On June 7, 2010, on a farm near Cleburne, 50 miles southwest of Dallas, Texas, crews from the local power-line company were digging holes for utility poles. One of the workers nicked an unmarked gas pipeline which subsequently exploded. The pipeline involved was the North Texas Pipeline, co-owned by Enterprise Products Partners, LP. The explosion killed a drill operator and injured eight others. It also resulted in a massive fire that could be felt miles away and burned for hours.
On June 9, a second gas pipeline explosion occurred near Darrouzett in the Texas Panhandle. Workers for C&H Power Line Construction of Oklahoma, a dirt contracting company, were hauling rock from a pit. The crew’s bulldozer struck a 14-inch isolated gas-gathering line. The pipeline, owned by Denver-based DCP Midstream Partners LP, was used to bring natural gas from wells together for transport. The resulting explosion killed two and injured three other people.

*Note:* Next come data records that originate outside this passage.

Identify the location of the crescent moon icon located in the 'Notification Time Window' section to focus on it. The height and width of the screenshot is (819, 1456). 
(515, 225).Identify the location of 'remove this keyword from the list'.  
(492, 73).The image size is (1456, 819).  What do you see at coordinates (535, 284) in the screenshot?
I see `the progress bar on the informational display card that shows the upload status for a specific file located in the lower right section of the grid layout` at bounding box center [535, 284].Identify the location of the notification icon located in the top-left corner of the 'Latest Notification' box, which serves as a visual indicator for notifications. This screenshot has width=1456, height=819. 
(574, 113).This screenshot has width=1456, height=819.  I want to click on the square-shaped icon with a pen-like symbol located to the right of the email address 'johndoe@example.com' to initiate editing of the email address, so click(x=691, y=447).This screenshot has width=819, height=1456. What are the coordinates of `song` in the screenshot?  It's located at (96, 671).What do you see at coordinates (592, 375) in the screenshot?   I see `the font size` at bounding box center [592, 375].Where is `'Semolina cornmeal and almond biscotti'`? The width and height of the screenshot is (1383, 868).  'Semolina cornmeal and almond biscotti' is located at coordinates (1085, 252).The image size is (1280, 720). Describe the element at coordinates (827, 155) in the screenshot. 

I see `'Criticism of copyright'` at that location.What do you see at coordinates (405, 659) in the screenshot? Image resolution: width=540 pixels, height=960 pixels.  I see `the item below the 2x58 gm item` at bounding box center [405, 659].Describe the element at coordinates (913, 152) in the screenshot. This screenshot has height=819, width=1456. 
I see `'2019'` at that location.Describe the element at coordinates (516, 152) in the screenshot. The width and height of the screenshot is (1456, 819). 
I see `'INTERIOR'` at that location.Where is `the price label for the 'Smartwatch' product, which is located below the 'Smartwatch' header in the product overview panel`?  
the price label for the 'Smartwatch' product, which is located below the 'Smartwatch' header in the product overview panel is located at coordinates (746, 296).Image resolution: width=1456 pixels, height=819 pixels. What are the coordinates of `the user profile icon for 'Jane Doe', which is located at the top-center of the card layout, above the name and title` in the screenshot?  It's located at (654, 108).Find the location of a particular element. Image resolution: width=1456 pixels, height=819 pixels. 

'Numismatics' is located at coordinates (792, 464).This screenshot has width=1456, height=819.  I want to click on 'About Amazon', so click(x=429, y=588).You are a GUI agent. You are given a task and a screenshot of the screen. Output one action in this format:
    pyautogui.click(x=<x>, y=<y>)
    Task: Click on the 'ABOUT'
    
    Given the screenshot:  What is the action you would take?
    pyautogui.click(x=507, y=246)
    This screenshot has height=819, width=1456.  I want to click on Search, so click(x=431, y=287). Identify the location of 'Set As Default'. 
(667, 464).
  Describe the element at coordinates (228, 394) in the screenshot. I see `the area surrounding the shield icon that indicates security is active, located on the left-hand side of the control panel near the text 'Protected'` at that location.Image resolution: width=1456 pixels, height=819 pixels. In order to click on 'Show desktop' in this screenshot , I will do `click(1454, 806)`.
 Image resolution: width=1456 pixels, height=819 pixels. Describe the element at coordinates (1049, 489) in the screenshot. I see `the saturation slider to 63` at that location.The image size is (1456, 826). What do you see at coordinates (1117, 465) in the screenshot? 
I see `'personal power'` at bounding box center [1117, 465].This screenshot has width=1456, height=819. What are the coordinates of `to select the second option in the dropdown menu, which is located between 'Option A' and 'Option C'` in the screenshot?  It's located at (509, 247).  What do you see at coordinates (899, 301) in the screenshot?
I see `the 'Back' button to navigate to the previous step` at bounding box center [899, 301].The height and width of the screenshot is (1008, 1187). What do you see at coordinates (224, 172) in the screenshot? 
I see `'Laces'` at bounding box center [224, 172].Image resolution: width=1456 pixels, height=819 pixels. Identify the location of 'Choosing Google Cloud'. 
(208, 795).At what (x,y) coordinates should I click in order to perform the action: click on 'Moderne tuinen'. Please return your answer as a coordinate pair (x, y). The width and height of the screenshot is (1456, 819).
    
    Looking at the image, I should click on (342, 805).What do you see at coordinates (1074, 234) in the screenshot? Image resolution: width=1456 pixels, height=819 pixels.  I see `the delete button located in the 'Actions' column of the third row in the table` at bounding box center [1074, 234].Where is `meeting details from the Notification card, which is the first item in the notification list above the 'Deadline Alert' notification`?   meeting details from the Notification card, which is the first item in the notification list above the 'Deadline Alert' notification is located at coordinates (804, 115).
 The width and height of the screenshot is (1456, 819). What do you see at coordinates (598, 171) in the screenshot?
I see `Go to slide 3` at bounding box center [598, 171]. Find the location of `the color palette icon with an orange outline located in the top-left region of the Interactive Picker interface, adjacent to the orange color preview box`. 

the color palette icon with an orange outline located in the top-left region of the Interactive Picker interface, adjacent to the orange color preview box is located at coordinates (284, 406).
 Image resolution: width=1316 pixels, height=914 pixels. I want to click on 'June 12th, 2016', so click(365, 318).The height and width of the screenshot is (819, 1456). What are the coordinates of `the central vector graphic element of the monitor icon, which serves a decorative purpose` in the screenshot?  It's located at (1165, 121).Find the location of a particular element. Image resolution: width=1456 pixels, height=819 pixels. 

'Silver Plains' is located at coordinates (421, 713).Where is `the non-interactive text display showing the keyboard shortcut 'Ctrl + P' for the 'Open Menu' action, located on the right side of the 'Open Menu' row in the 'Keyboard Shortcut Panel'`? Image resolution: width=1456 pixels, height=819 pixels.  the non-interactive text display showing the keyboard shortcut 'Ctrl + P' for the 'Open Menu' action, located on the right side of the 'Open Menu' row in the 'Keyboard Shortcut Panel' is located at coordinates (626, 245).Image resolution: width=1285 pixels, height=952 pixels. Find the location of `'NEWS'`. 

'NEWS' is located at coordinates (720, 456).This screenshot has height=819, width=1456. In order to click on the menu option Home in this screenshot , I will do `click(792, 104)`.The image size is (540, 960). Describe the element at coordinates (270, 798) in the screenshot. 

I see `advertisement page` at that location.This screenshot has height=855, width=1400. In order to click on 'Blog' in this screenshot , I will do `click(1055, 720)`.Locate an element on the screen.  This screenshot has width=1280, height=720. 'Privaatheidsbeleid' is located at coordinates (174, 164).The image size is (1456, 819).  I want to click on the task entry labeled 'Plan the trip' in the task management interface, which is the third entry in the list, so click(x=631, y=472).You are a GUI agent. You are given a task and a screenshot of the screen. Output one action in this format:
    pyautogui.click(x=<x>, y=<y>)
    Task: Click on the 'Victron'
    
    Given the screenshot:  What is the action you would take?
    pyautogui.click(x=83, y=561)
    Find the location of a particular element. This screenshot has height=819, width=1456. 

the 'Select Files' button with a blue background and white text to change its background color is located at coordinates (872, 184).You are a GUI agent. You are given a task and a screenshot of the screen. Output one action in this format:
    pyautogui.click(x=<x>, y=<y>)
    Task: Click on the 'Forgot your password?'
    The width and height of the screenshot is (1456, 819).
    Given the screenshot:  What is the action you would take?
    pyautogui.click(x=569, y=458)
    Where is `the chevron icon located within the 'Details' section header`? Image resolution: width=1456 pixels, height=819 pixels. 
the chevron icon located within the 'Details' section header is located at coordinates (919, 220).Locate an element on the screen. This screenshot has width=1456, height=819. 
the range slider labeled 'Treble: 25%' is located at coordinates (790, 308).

The National Transportation Safety Board (NTSB) began investigating these tragedies, and preliminary findings indicate that the gas pipelines in each case were either unidentified or unmarked. The NTSB along with the Texas’ Railroad Commission are continuing their investigations, and the safety features put in place to contain any damage to the environment or others were successful in both cases. As for gas pipeline safety, federal and state regulations require pipeline companies to locate and mark utility lines when excavation work occurs. In cases of pipeline maintenance and safety, those parties found to be responsible for accidents or incidents now face civil fines up to $100,000 per violation.
While Enterprise Products has expressed wishes to start several new pipeline infrastructure projects, the Senate Committee on Commerce, Science and Transportation continues to consider the issues that these deadly Texas explosions present. While pipelines have been deemed the safest way to transport energy products such as oil and gas, recent failures of pipeline infrastructures, such as the BP oil spill in the Gulf of Mexico, have forced political leaders, businesses and citizens to consider the human cost and environmental impact of this form of resource transportation.